The goal of this lab is to study the efficiency of sorting algorithms experimentally.
Before starting on the formal part of this lab, we'll set up for it by practicing what we learned yesterday about Subversion (svn). First of all, make a new directory for this lab.
cd cs245 mkdir lab3 cd lab3
Since you as a class will be sharing code during this lab,
I have set up a Subversion repository for you.

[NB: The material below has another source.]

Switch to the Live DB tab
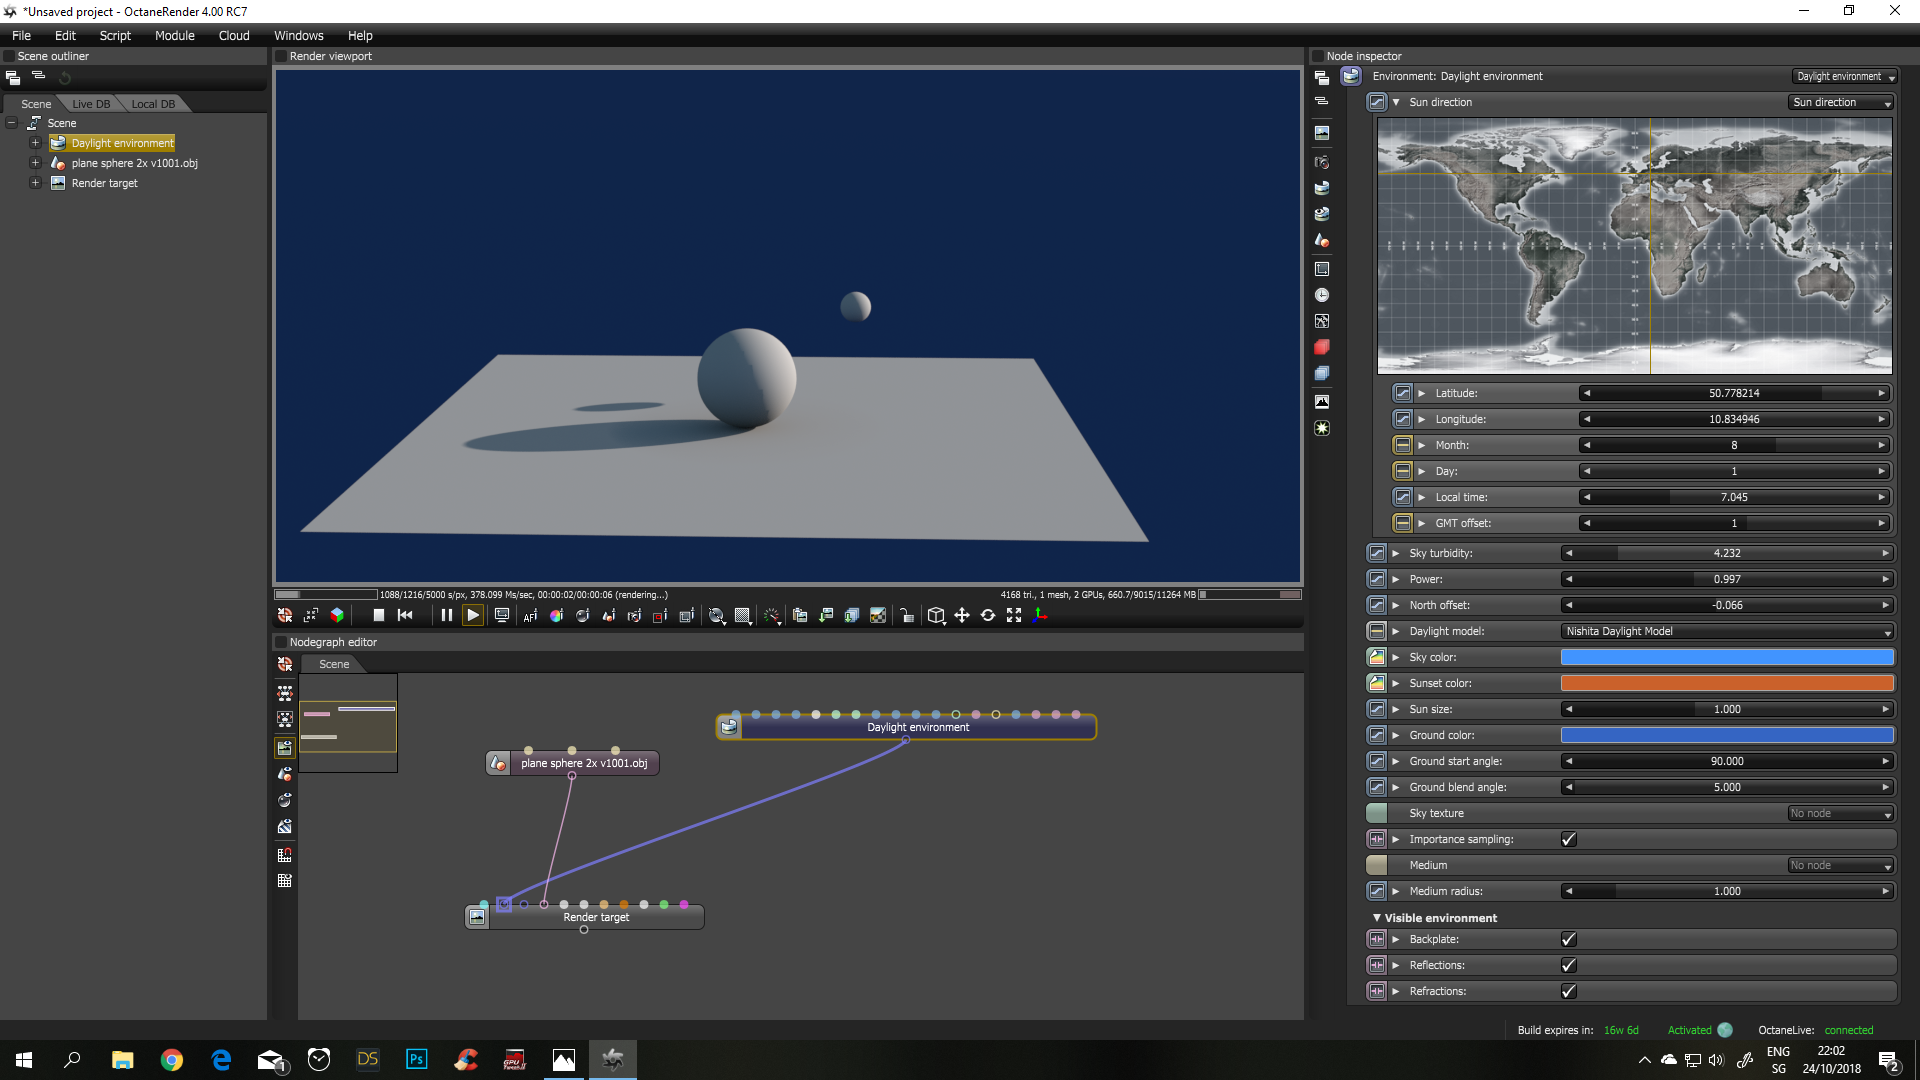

We will be using the instrumentation
module (or project) in that repository.
At the beginning of lab, the module contains only the files
that you were given at the beginning of lab last week
(ie, the driver, the utility class, and the array sorters).
Checkout that module.
svn checkout file:///cslab/class/cs245/repos/instrumentation
That long string at the end says that the repository you're reading
from is in a local directory (as opposed to a remote location that
you're getting across the internet), and it names the directory
for svn to read.
If you do an ls
now, you should see the a directory
instrumentation
. cd
into it,
and ls
.
cd instrumentation ls
You should see
Bubble.java IntListPair.java Node.java SelectionList.java SortList.java Insertion.java Merge.java Selection.java SortArray.java SortUtil.java
If you see more than this, than another group is reading this lab description faster that you are. :)
Now to share code, you want to add your sort from last week. Copy it from your earlier lab directory.
cp ../../lab2/SomeListSort.java .
(If the partner logged in is different from who was logged in last time,
you can get your sort from the public directory to which you copied it
at the end of lab last week... if you followed those directions correctly:
type "cp /cslab/pubshare/SomeListSort.java .
" .
Then "add" that file, so svn can start tracking it.
svn add SomeListSort.java
Then commit your new version. Don't forget to give a message describing your change using the "-m" flag.
svn commit -m "Added SomeListSort.java to the project."
If svn complains about you not having the correct version, it's because another group has commited their code during the time since you checked out your copy. Just update
svn update
And try to commit again.
In engineering, instrumentation refers to the methods and techniques of measuring and controlling physical systems. Software engineering has its own methods for instrumenting applications and other pieces of software. As was mentioned yesterday, the two main attributes that software developers measure is time and space (ie, computer memory usage).
The main use of instrumentation in software development is in optimizing software for which we already had a working version (so, this would come after design, implementation, and testing in the software development process). Usually software developers are interested in finding parts of the application that would most benefit from optimization. To do this, parts of the program are monitored to keep track of how much time is spent (in a given method, for example), or how much memory is consumed (by a given class or group of classes).
Yesterday we measured the number of comparisons that our methods made. This time we will use a more concrete measure: running time in milliseconds. While this might seem like the definitive measurement, some care needs to be taken to ensure that the data collected is useful-- something you will need to be thinking about as you conduct these experiments.
You have the following tools/pieces at your disposal for use in the experiments assigned below.
SortUtil
, a class that contains public methods
createRandomArray()
, createRandomList()
,
displayArray()
, and displayList()
.
System.currentTimeMillis()
,
which reads from the the system clock to determine the current time
(represented by the number of milliseconds that have elapsed since
midnight, January 1, 1970).
By calling this method before and after a piece of code, you
can determine the number of milliseconds that have elapsed
while a piece of code runs.
The return type of the method is long
, not
int
, so keep that in mind for storing results in
variables.
For more information on this method,
see the Java API reference.
Write programs to conduct experiments to answer the questions below. Don't just do experiments "by hand" like we did last week. Write programs that actually automate the experiment. For example, if you decided to run selection sort on 10 arrays for each size 10, 50, 100, 500, 1000, and 5000, you might write something like
int[] sizes = {10, 50, 100, 500, 1000, 5000}; for (int i = 0; i < sizes.length; i++) for (int j = 0; j < 10; j++) { int[] array = SortUtil.createRandomArray(sizes[i]); SelectionArray.sort(array); }
Use your program also to do things like calculate averages and high/low and generate tables, where appropriate.
For each experiment, turn in your code and a brief (paragraph-sized) write up of your methodology, results, and conclusions. Include a table and/or (if you think it illustrates the case for your conclusions) a graph.